[START OF SELECTION]

Once the local pdb copy is in place, compute a clustered pdb with a given sequence redundancy. For instance, with the command bellow the user can obtain entries clustered by 30% of redundance and entry with at least 2 angstron resolutions.
TODO: if dssp and xgeo folder are not there, create it
ssaxgeo_getSampleOfClstrPDB /path/to/mypdb/ -out_dir /path/to/mydir/ -redundancy 30 -res_lim 2.0 -ncpus 4 -seed 0
usage: ssaxgeo_getSampleOfClstrPDB [-h] [-redundancy REDUNDANCY] [-out_dir OUT_DIR] [-res_lim RES_LIM] [-ncpus NCPUS] [-seed SEED] mylocalpdb
This script loads data from localpdb, select a given clustered PDB, select randomly one exemplar of each cluster and save results as csv files.

[END OF SELECTION]

● THE TASK
From the usage line in the text on clustered PDB sampling, list every option that starts with a hyphen.

[START OF SOURCE DATA]

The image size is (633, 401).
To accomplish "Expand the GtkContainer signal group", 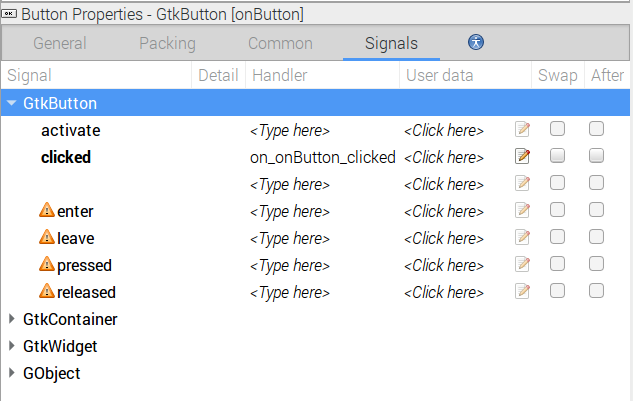I will pos(11,319).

[END OF SOURCE DATA]

● TASK OUTPUT
-h, -redundancy, -out_dir, -res_lim, -ncpus, -seed